According to the study, “Disappeared: How the US Border Enforcement Agencies Are Fueling a Missing Persons Crisis,” U.S. Border Patrol has been using strategic opportunities to make immigrants “disappear” for over twenty years.
On Feb. 20, in Watson Forum, Alicia Dinsmoore and Sophie Smith, two volunteers for the humanitarian-aid organization No More Deaths, presented the first of three parts of a study about the US Border Patrol’s deadly apprehension practices along the Southern border.
The organizations La Coalición de Derechos Humanos, The Coalition of Human Rights, and No More Deaths partnered together to conduct this study about the abuse and disappearance of those attempting to cross sections of the over 650 miles of borders and walls that already exist along the divide between Mexico and the United States.
“This study really demonstrates the true cost of having walls and border militarization,” said Dinsmoore, who gives humanitarian aid to those who have recently been deported. “I really see the border wall and the border enforcement apparatus as part of a larger picture of US policy and domination throughout Mexico and the Americas.”
Smith works on a humanitarian project that gives aid to those in the desert who are attempting to cross the Mexico-US border. “I think our goal in with the report and the presentation is to show that walls are a deadly policing tactic,” Smith said. “This is sort of a street justice approach to enforcement as far as I’m concerned.”
Professor of history Glen Kuecker helped to organize the discussion. “It’s an argument from human rights positioning about what happens to undocumented migrants when they get detained and what happens to them in some of the processes that we have in the United States,” Kuecker said.

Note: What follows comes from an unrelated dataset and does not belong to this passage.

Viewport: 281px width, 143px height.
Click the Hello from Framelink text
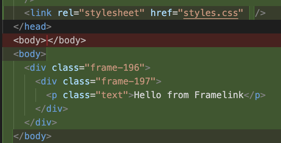pyautogui.click(x=189, y=95)

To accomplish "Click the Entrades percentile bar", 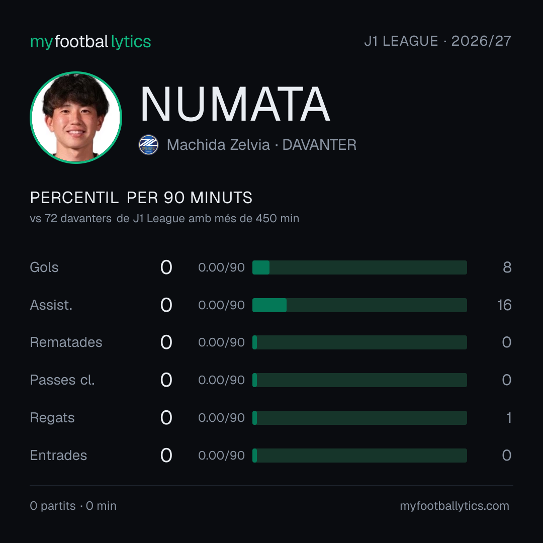I will [359, 456].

Prevention through Deterrence, a strategy employed by US Border Patrol beginning in 1994, uses the natural landscape in the south to heighten the risks associated with unauthorized entry. Additional tactics like “chase and scatter” are employed by officers when they ambush migrants and cause them to often become disoriented and injured. “We don’t condone using deadly policing tactics for the ‘crime’ of entering the US without papers, a nonviolent crime,” Smith said.
Just in 2015, over 1,200 cases were opened with La Coalición de Derechos Humanos for unaccounted people following an attempt to cross the southern border. “I’m a Latin Americanist. When we say ‘disappeared,’ that means something, something powerful, something deep,” Kuecker said. “When we start talking about the word ‘disappeared,’ in the context of the United States and our mechanisms of law enforcement, that sets a red line that we don’t cross as a nation and as a people.”
Smith believes that it’s utterly important to document these historical crimes and that the organizations have a duty to do so. “We believe this is a historical crime, and that’s part of why we’re using this language of ‘disappeared’ because this will be remembered as a terrible, shameful incident in US history,” Smith said. “We have an obligation to document it while it's happening.”
First-year Giselle Villegas found the topic of disappearance to be informative but also very poignant because of her own familial background; her father immigrated to the US when he was only seventeen. “Just seeing the struggles that he’s gone through being here, I don’t know, there’s just something that needs to be done,” Villegas said. “If we can be the voice for those that don’t have a voice, then why not be it?”
Dinsmoore hopes that as people continue to argue against building a wall that their reasoning strays away from solely financial concerns. “What we should be talking about is not how we should be building walls,” Dinsmoore said, “but how we should be making reparations and attempting to solve the violence that we already created.”